> _What to do_:
Among the lines below, restate word for word only those from the line with "The height and width of the screenshot is (687, 1568)." through the line with "Click the pin", with both end lines kept.

> _Data provided_:
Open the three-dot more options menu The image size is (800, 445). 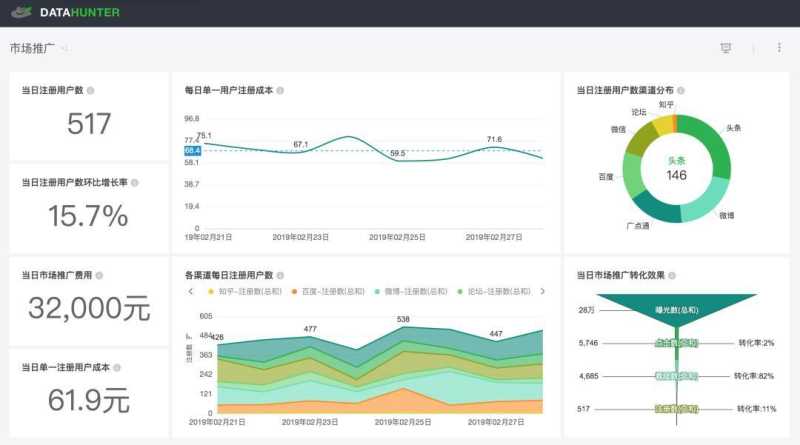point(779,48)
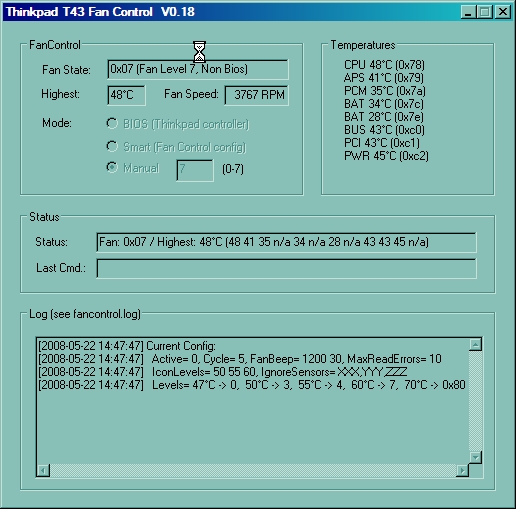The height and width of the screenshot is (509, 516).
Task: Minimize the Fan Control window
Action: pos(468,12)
--
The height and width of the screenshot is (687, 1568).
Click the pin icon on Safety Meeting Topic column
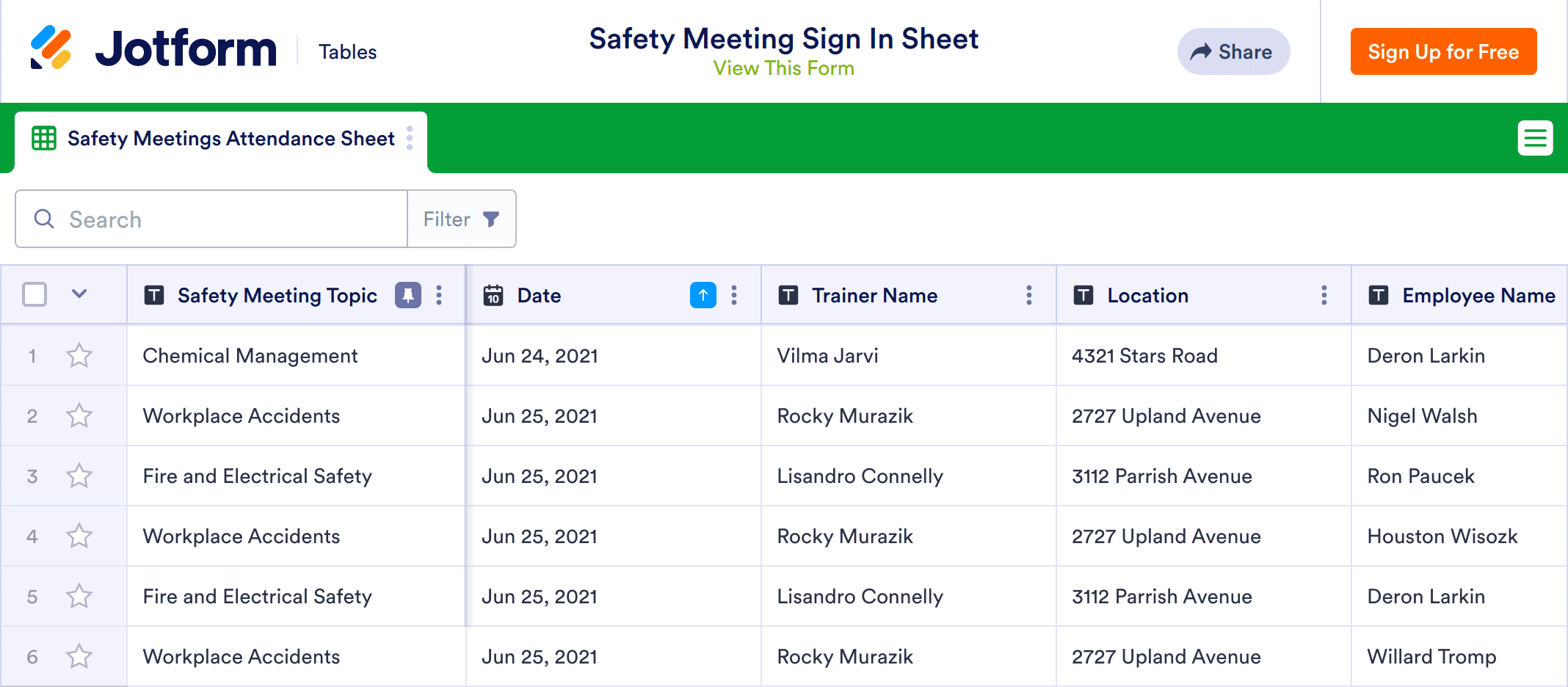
...
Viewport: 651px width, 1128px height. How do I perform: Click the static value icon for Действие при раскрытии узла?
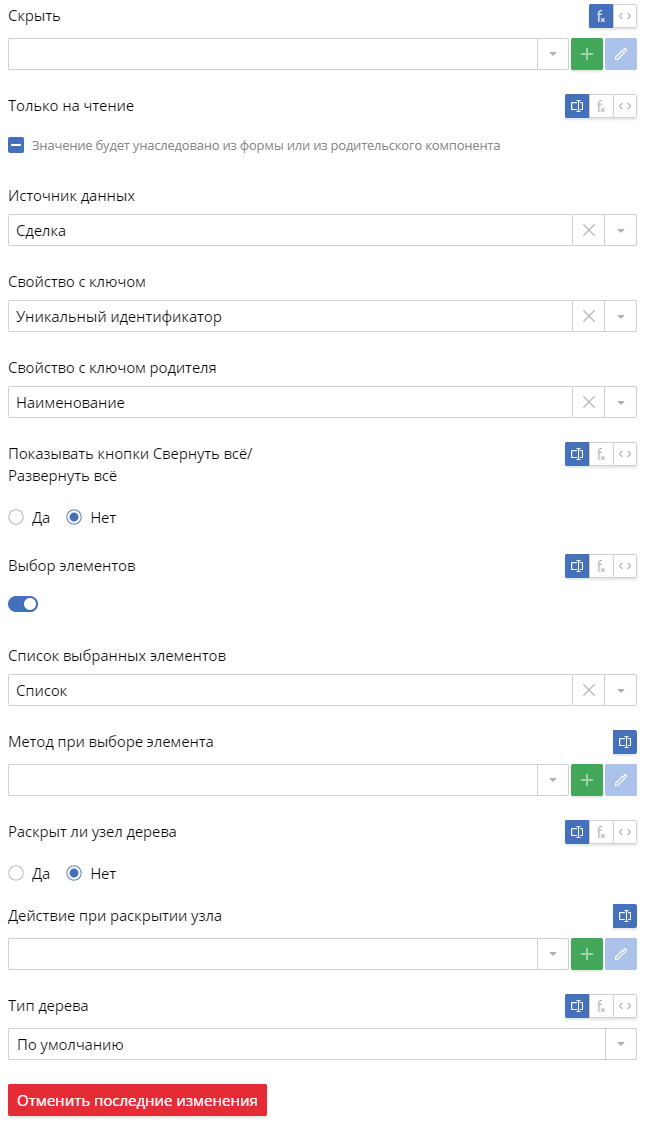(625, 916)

> _Exercise output_:
The height and width of the screenshot is (687, 1568).
Click the pin icon on Safety Meeting Topic column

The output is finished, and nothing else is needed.